[Stored data]
#####

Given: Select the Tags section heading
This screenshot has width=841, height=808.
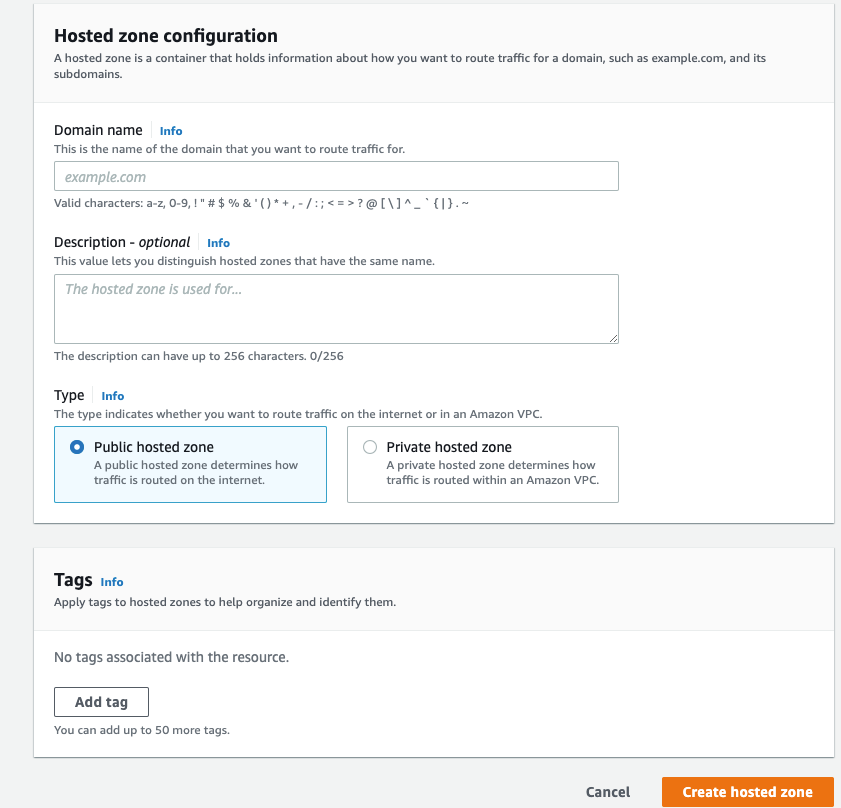Looking at the screenshot, I should (x=73, y=580).
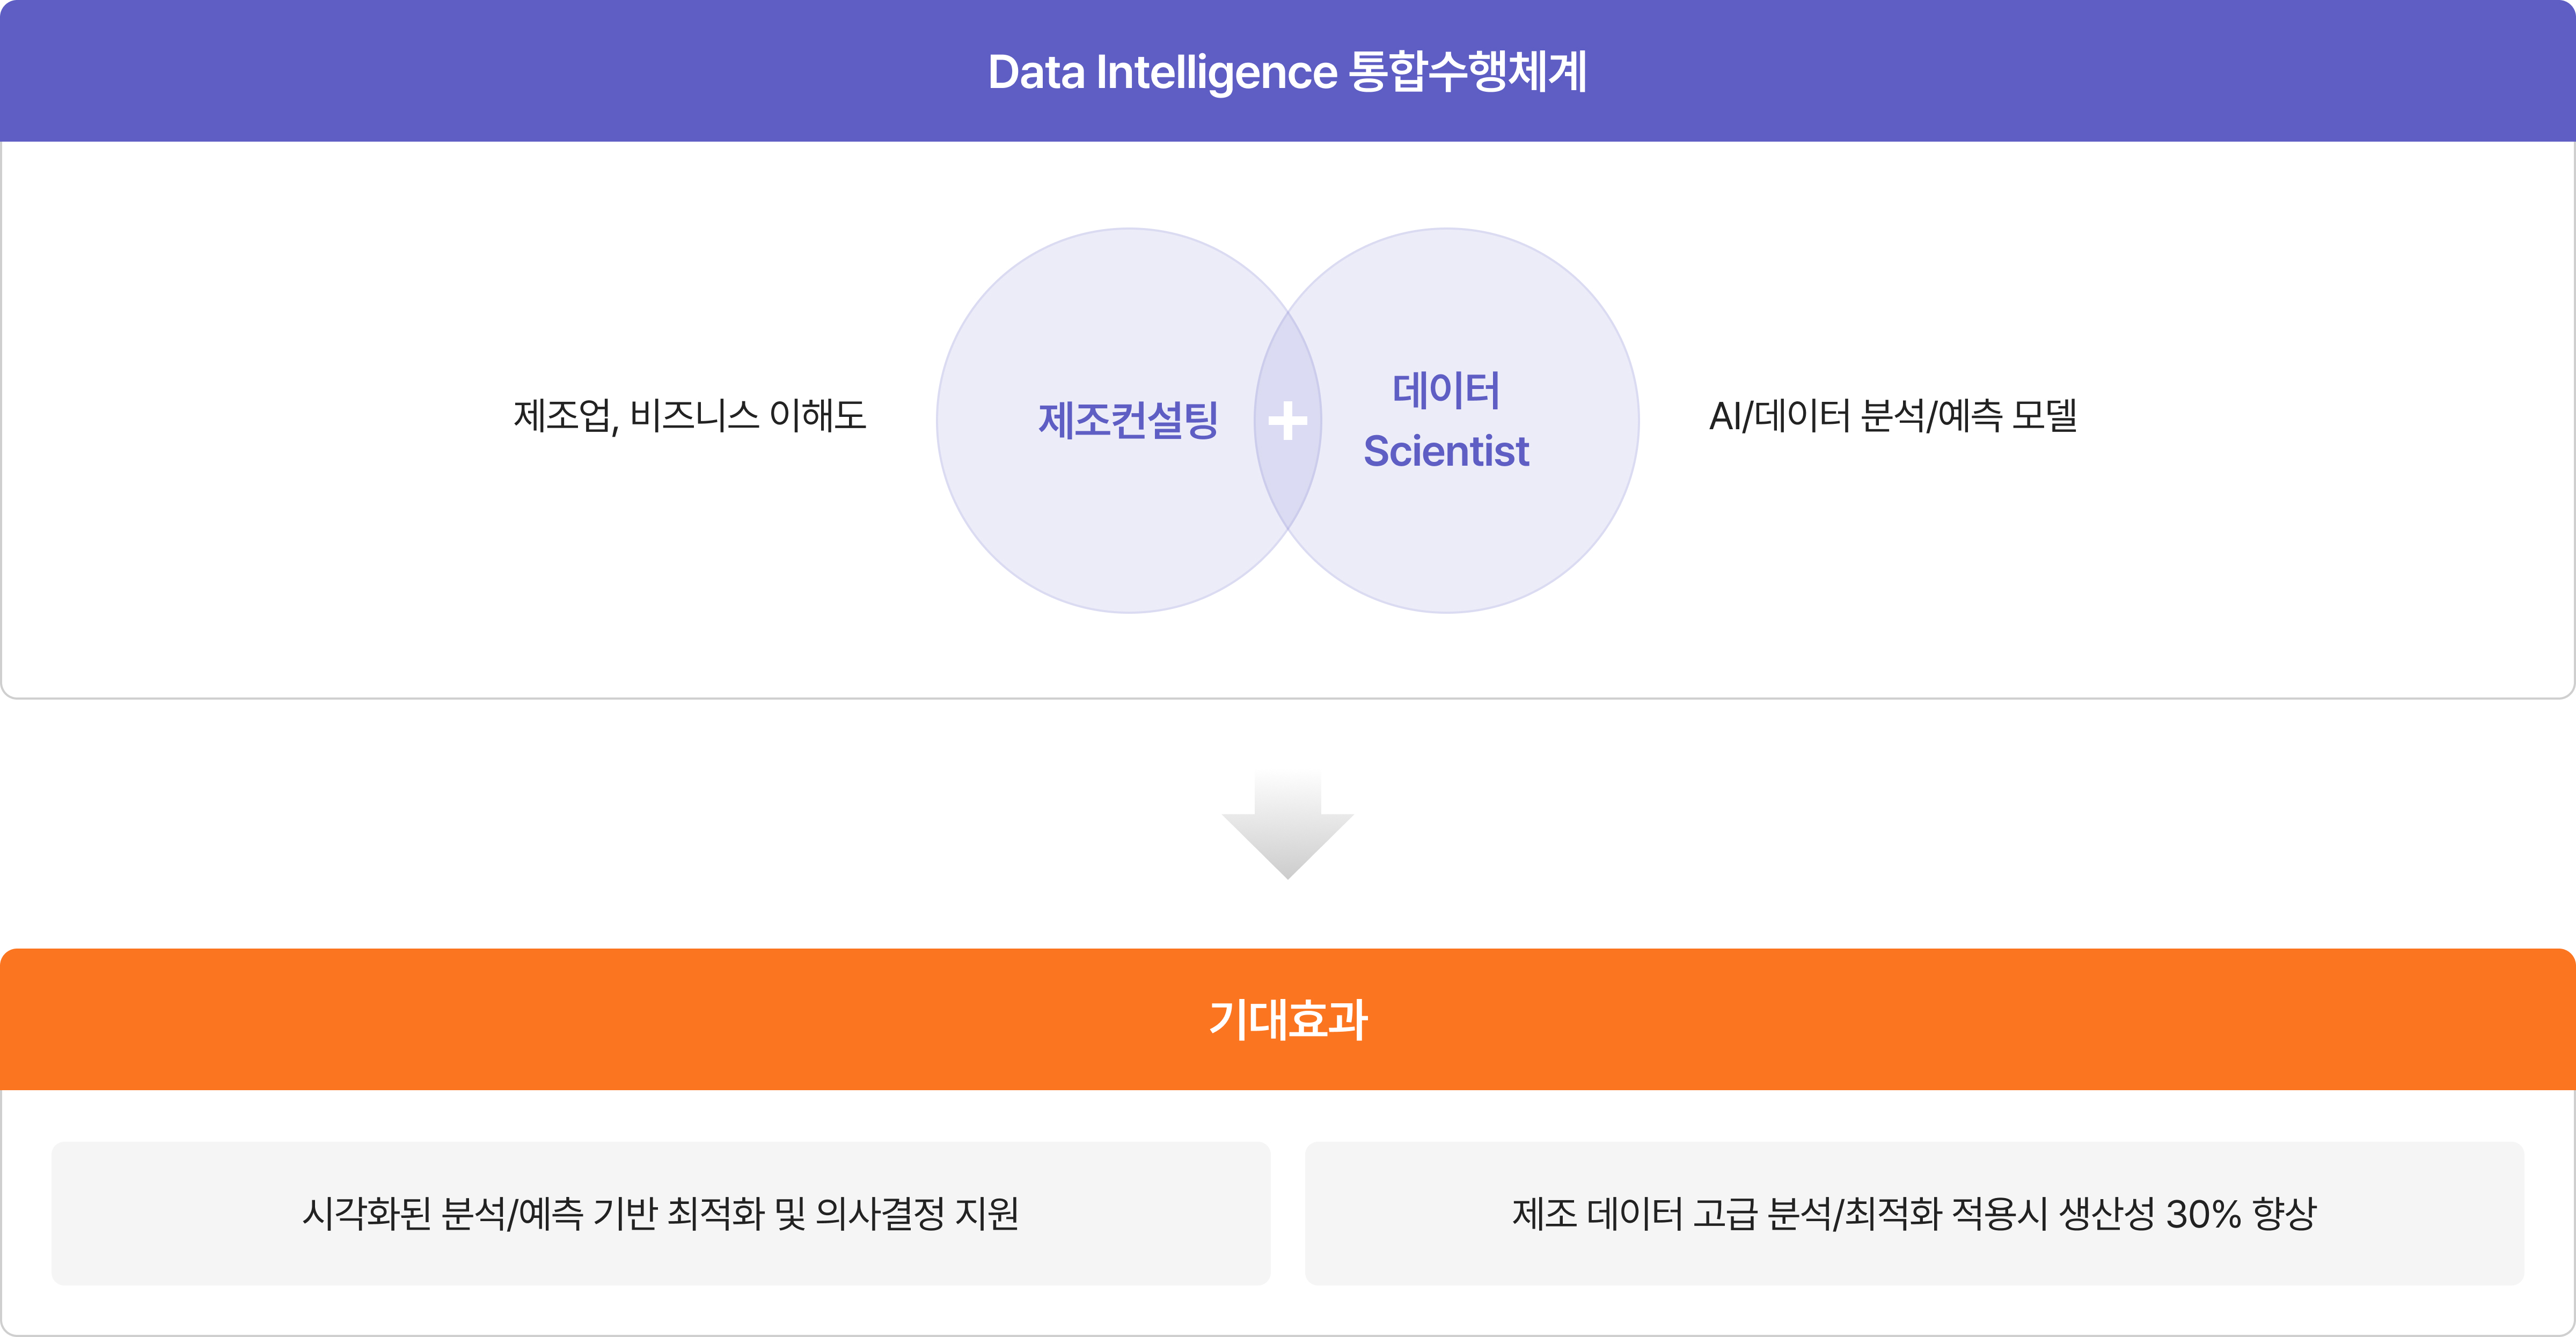
Task: Click the AI/데이터 text on the right
Action: pos(1780,415)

#####

*Activity:*
Transcribe all of the records above exactly; no image should appear in what you write.

*Final answer:*
Given: Select the Tags section heading
This screenshot has width=841, height=808.
Looking at the screenshot, I should (x=73, y=580).
Task: Click the AI/데이터 text on the right
Action: pos(1780,415)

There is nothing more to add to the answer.